The answer must be the full set of records, repeated exactly.

*** Opening MATERIAL PROVIDED ***

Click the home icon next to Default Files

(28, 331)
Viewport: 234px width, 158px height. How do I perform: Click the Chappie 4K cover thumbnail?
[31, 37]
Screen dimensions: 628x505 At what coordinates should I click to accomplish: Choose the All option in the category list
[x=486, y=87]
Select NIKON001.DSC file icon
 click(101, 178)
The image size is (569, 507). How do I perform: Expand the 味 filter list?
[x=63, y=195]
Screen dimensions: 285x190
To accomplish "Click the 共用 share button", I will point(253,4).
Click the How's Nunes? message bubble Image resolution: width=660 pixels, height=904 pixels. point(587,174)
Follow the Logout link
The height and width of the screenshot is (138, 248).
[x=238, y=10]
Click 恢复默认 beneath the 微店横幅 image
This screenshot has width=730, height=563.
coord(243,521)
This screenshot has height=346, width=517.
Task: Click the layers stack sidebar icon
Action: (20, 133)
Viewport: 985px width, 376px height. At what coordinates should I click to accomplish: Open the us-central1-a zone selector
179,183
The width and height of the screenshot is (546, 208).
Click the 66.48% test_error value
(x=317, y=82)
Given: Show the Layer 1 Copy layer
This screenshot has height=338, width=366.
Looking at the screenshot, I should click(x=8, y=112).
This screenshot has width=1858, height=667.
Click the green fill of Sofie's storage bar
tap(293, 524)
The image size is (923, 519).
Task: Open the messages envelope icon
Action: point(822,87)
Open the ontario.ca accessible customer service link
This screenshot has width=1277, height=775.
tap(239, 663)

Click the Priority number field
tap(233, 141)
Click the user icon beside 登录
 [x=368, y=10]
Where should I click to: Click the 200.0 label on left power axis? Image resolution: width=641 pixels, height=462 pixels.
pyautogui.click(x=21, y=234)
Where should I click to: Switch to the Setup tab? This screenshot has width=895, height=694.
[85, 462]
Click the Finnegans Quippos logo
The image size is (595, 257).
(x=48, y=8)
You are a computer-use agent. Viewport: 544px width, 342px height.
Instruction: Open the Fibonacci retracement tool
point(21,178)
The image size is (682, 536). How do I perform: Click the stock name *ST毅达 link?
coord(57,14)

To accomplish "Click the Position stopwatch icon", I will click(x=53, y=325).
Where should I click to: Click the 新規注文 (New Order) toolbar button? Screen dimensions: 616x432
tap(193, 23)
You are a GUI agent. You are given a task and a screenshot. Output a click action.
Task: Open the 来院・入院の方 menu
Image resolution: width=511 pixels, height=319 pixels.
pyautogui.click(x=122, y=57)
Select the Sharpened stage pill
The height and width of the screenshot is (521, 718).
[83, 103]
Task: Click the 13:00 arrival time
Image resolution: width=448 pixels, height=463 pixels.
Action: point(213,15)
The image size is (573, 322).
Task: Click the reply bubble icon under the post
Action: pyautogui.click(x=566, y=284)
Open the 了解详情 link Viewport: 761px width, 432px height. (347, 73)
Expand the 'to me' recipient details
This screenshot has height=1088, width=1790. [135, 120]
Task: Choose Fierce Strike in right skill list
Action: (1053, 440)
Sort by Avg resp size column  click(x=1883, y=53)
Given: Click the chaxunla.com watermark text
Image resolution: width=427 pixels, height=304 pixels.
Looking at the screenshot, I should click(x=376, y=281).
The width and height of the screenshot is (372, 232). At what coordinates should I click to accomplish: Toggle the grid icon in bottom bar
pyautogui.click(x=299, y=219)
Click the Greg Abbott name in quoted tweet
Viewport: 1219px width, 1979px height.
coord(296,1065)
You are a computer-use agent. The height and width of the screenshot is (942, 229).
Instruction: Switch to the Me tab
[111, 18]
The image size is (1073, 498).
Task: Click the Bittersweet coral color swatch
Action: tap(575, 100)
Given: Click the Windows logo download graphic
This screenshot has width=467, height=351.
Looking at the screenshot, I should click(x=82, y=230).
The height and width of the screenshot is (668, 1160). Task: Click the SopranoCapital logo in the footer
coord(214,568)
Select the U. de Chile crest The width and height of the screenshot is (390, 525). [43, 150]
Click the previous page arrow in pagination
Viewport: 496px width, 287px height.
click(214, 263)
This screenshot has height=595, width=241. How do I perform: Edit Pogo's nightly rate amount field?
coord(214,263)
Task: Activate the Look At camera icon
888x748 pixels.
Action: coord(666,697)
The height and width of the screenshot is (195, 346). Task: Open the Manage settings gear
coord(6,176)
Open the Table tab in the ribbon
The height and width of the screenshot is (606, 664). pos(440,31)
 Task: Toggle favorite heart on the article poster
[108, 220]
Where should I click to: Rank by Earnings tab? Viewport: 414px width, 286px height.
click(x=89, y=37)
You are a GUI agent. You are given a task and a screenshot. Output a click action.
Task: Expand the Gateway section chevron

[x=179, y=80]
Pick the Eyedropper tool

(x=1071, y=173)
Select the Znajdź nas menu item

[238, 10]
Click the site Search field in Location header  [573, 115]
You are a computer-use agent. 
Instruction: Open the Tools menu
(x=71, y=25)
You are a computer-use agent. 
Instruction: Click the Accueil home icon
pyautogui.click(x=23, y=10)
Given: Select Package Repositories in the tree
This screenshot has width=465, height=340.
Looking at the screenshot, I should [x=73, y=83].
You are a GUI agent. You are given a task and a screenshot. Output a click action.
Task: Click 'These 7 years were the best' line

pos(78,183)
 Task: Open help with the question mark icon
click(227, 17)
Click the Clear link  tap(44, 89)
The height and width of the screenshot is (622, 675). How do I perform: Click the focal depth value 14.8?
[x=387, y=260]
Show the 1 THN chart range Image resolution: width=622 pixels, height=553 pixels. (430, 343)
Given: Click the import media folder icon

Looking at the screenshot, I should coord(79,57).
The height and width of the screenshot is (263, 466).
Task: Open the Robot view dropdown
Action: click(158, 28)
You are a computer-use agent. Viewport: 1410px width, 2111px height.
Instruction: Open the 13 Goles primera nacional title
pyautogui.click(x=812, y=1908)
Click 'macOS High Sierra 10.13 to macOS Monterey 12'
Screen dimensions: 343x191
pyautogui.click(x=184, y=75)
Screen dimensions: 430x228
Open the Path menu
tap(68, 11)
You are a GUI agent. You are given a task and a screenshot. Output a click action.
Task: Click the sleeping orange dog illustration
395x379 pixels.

*** Closing MATERIAL PROVIDED ***

* REPLY *
Click the home icon next to Default Files

(28, 331)
Viewport: 234px width, 158px height. How do I perform: Click the Chappie 4K cover thumbnail?
[31, 37]
Screen dimensions: 628x505 At what coordinates should I click to accomplish: Choose the All option in the category list
[x=486, y=87]
Select NIKON001.DSC file icon
 click(101, 178)
The image size is (569, 507). How do I perform: Expand the 味 filter list?
[x=63, y=195]
Screen dimensions: 285x190
To accomplish "Click the 共用 share button", I will point(253,4).
Click the How's Nunes? message bubble Image resolution: width=660 pixels, height=904 pixels. point(587,174)
Follow the Logout link
The height and width of the screenshot is (138, 248).
[x=238, y=10]
Click 恢复默认 beneath the 微店横幅 image
This screenshot has width=730, height=563.
coord(243,521)
This screenshot has height=346, width=517.
Task: Click the layers stack sidebar icon
Action: (20, 133)
Viewport: 985px width, 376px height. At what coordinates should I click to accomplish: Open the us-central1-a zone selector
179,183
The width and height of the screenshot is (546, 208).
Click the 66.48% test_error value
(x=317, y=82)
Given: Show the Layer 1 Copy layer
This screenshot has height=338, width=366.
Looking at the screenshot, I should click(x=8, y=112).
This screenshot has width=1858, height=667.
Click the green fill of Sofie's storage bar
tap(293, 524)
The image size is (923, 519).
Task: Open the messages envelope icon
Action: point(822,87)
Open the ontario.ca accessible customer service link
This screenshot has width=1277, height=775.
tap(239, 663)

Click the Priority number field
tap(233, 141)
Click the user icon beside 登录
 [x=368, y=10]
Where should I click to: Click the 200.0 label on left power axis? Image resolution: width=641 pixels, height=462 pixels.
pyautogui.click(x=21, y=234)
Where should I click to: Switch to the Setup tab? This screenshot has width=895, height=694.
[85, 462]
Click the Finnegans Quippos logo
The image size is (595, 257).
(x=48, y=8)
You are a computer-use agent. Viewport: 544px width, 342px height.
Instruction: Open the Fibonacci retracement tool
point(21,178)
The image size is (682, 536). How do I perform: Click the stock name *ST毅达 link?
coord(57,14)

To accomplish "Click the Position stopwatch icon", I will click(x=53, y=325).
Where should I click to: Click the 新規注文 (New Order) toolbar button? Screen dimensions: 616x432
tap(193, 23)
You are a GUI agent. You are given a task and a screenshot. Output a click action.
Task: Open the 来院・入院の方 menu
Image resolution: width=511 pixels, height=319 pixels.
pyautogui.click(x=122, y=57)
Select the Sharpened stage pill
The height and width of the screenshot is (521, 718).
[83, 103]
Task: Click the 13:00 arrival time
Image resolution: width=448 pixels, height=463 pixels.
Action: point(213,15)
The image size is (573, 322).
Task: Click the reply bubble icon under the post
Action: pyautogui.click(x=566, y=284)
Open the 了解详情 link Viewport: 761px width, 432px height. (347, 73)
Expand the 'to me' recipient details
This screenshot has height=1088, width=1790. [135, 120]
Task: Choose Fierce Strike in right skill list
Action: (1053, 440)
Sort by Avg resp size column  click(x=1883, y=53)
Given: Click the chaxunla.com watermark text
Image resolution: width=427 pixels, height=304 pixels.
Looking at the screenshot, I should click(x=376, y=281).
The width and height of the screenshot is (372, 232). At what coordinates should I click to accomplish: Toggle the grid icon in bottom bar
pyautogui.click(x=299, y=219)
Click the Greg Abbott name in quoted tweet
Viewport: 1219px width, 1979px height.
coord(296,1065)
You are a computer-use agent. The height and width of the screenshot is (942, 229).
Instruction: Switch to the Me tab
[111, 18]
The image size is (1073, 498).
Task: Click the Bittersweet coral color swatch
Action: tap(575, 100)
Given: Click the Windows logo download graphic
This screenshot has width=467, height=351.
Looking at the screenshot, I should click(x=82, y=230).
The height and width of the screenshot is (668, 1160). Task: Click the SopranoCapital logo in the footer
coord(214,568)
Select the U. de Chile crest The width and height of the screenshot is (390, 525). [43, 150]
Click the previous page arrow in pagination
Viewport: 496px width, 287px height.
click(214, 263)
This screenshot has height=595, width=241. How do I perform: Edit Pogo's nightly rate amount field?
coord(214,263)
Task: Activate the Look At camera icon
888x748 pixels.
Action: coord(666,697)
The height and width of the screenshot is (195, 346). Task: Open the Manage settings gear
coord(6,176)
Open the Table tab in the ribbon
The height and width of the screenshot is (606, 664). pos(440,31)
 Task: Toggle favorite heart on the article poster
[108, 220]
Where should I click to: Rank by Earnings tab? Viewport: 414px width, 286px height.
click(x=89, y=37)
You are a GUI agent. You are given a task and a screenshot. Output a click action.
Task: Expand the Gateway section chevron

[x=179, y=80]
Pick the Eyedropper tool

(x=1071, y=173)
Select the Znajdź nas menu item

[238, 10]
Click the site Search field in Location header  [573, 115]
You are a computer-use agent. 
Instruction: Open the Tools menu
(x=71, y=25)
You are a computer-use agent. 
Instruction: Click the Accueil home icon
pyautogui.click(x=23, y=10)
Given: Select Package Repositories in the tree
This screenshot has width=465, height=340.
Looking at the screenshot, I should [x=73, y=83].
You are a GUI agent. You are given a task and a screenshot. Output a click action.
Task: Click 'These 7 years were the best' line

pos(78,183)
 Task: Open help with the question mark icon
click(227, 17)
Click the Clear link  tap(44, 89)
The height and width of the screenshot is (622, 675). How do I perform: Click the focal depth value 14.8?
[x=387, y=260]
Show the 1 THN chart range Image resolution: width=622 pixels, height=553 pixels. (430, 343)
Given: Click the import media folder icon

Looking at the screenshot, I should coord(79,57).
The height and width of the screenshot is (263, 466).
Task: Open the Robot view dropdown
Action: click(158, 28)
You are a computer-use agent. Viewport: 1410px width, 2111px height.
Instruction: Open the 13 Goles primera nacional title
pyautogui.click(x=812, y=1908)
Click 'macOS High Sierra 10.13 to macOS Monterey 12'
Screen dimensions: 343x191
pyautogui.click(x=184, y=75)
Screen dimensions: 430x228
Open the Path menu
tap(68, 11)
You are a GUI agent. You are given a task and a screenshot. Output a click action.
Task: Click the sleeping orange dog illustration
395x379 pixels.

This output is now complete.